*Task prompt*: Only the lines below, from the one with "Task: Click the" through the one with "Image resolution: width=1261", are to be written out, exactly.

*Records provided*:
= = =

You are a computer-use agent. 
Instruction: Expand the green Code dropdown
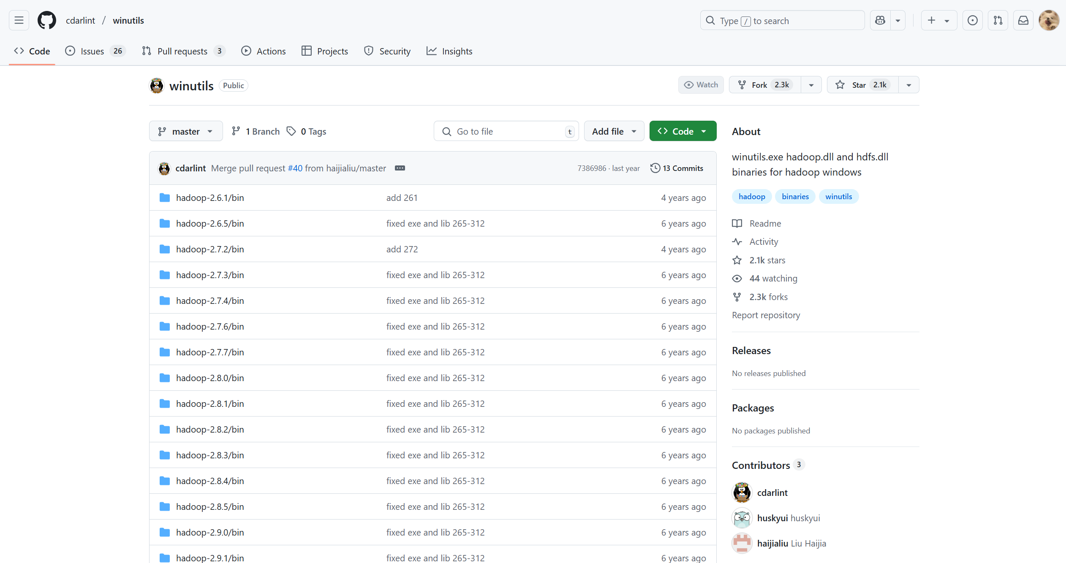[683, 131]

= = =

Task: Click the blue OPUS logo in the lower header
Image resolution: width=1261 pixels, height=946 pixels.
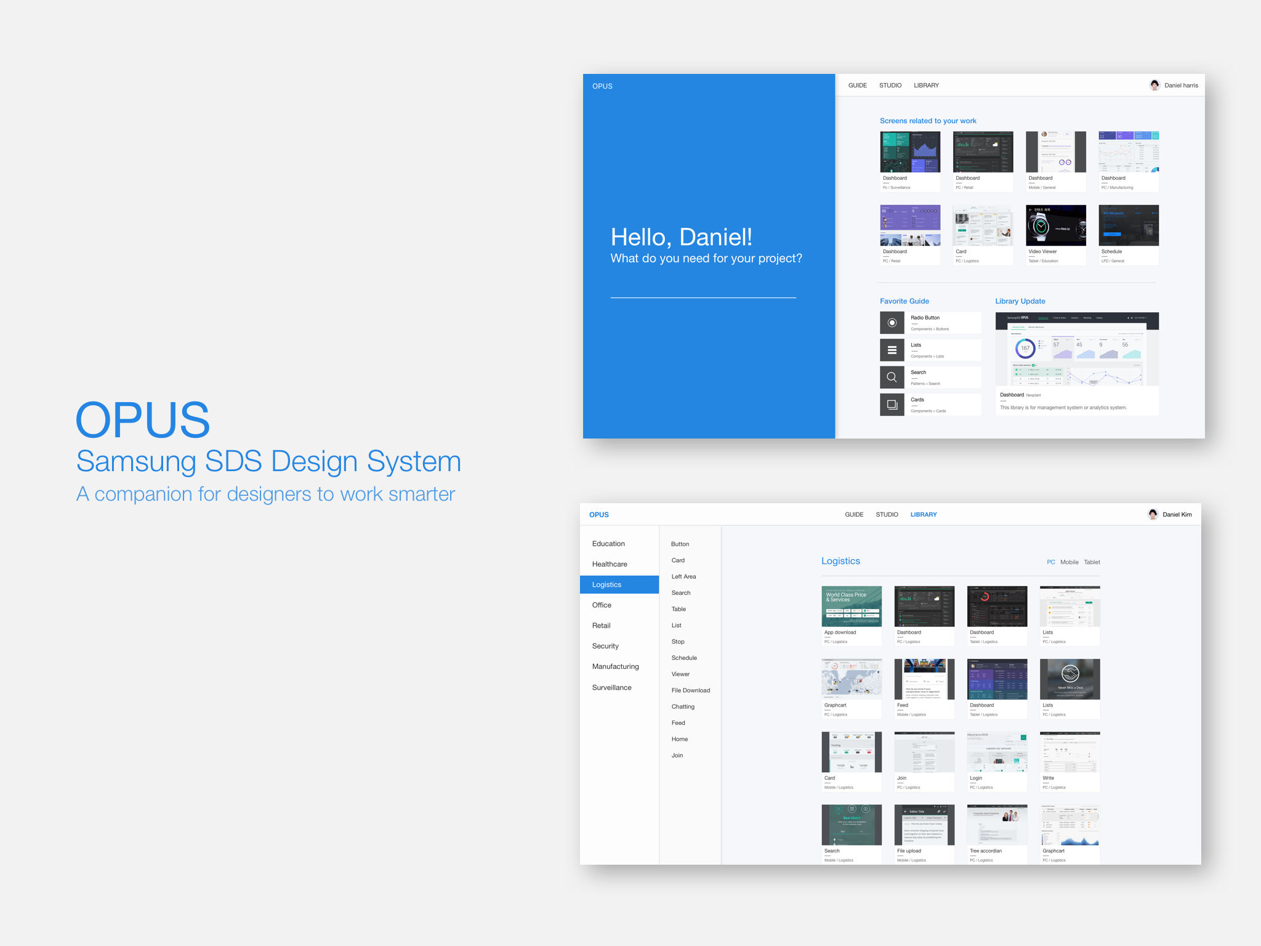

= = =

*Solution for this exercise*:
Task: Click the blue OPUS logo in the lower header
Image resolution: width=1261 pixels, height=946 pixels.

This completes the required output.